- **TASK INSTRUCTIONS**
Convert the data from the line containing "Where should I" down through the line containing "tap(34, 288)" into a two-column CSV with the headers instruction and response. Give one row per item, with its text and its answer each in a single quoted field, replace line breaks with spaces, and omit the pictures.

- **MATERIALS PROVIDED**
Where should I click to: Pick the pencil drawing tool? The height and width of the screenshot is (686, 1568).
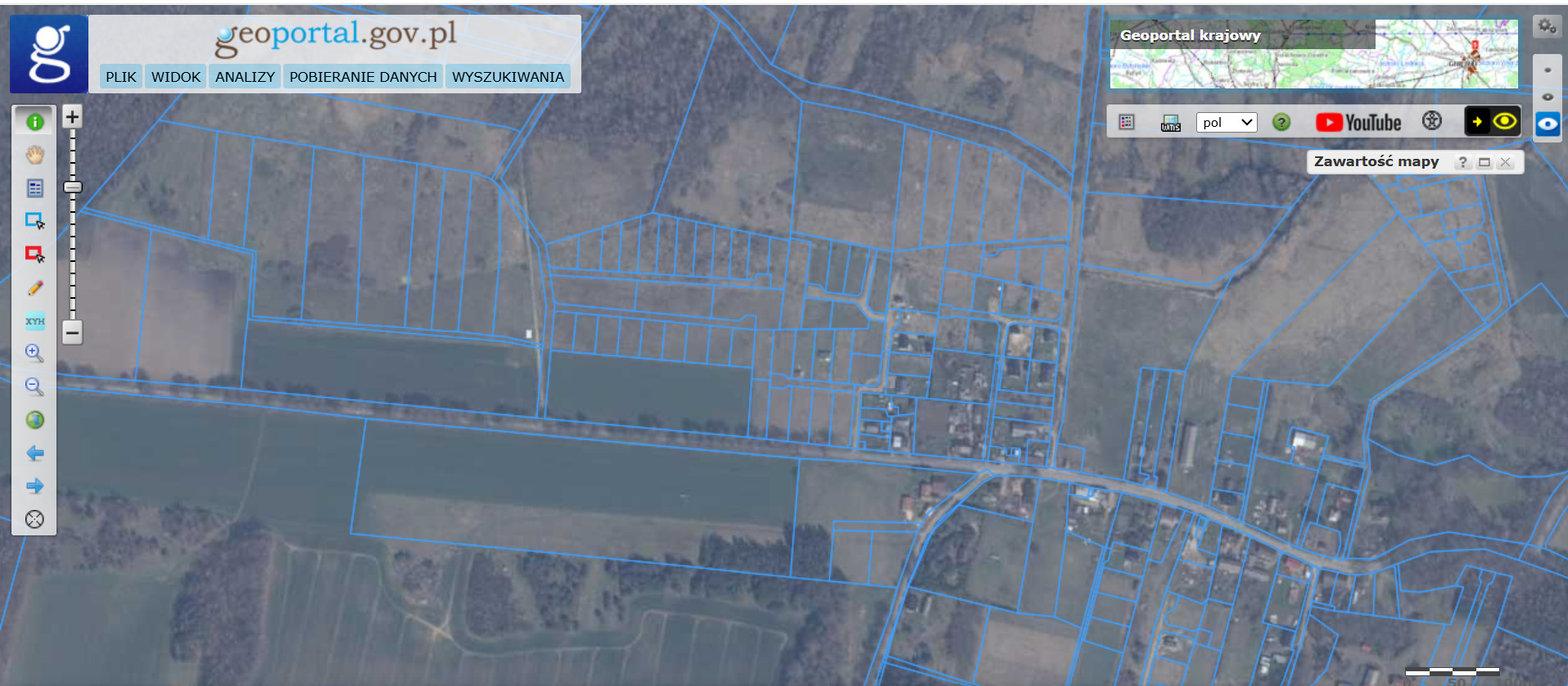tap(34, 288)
--
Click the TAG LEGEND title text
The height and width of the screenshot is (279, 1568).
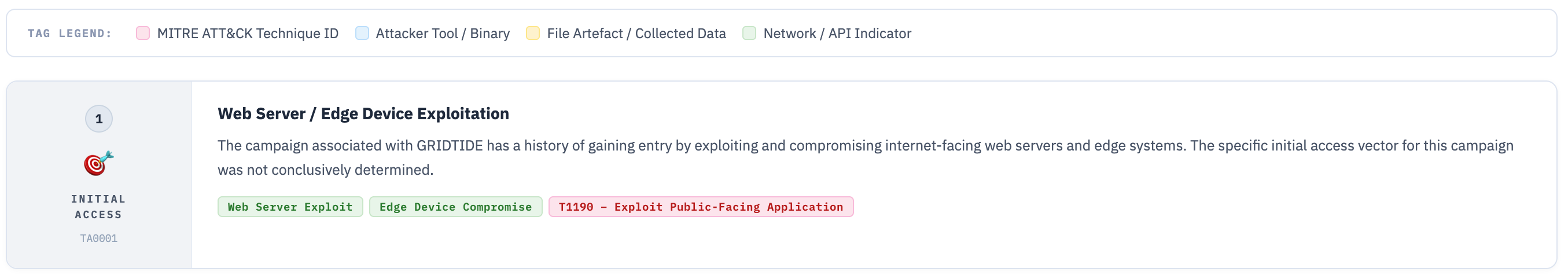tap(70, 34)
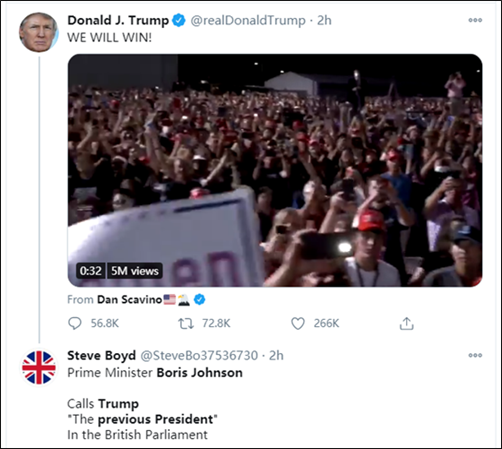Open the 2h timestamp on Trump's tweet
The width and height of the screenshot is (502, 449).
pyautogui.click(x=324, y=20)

- **TASK OUTPUT**
instruction,response
"Where should I click to: Pick the pencil drawing tool? The height and width of the screenshot is (686, 1568).","tap(34, 288)"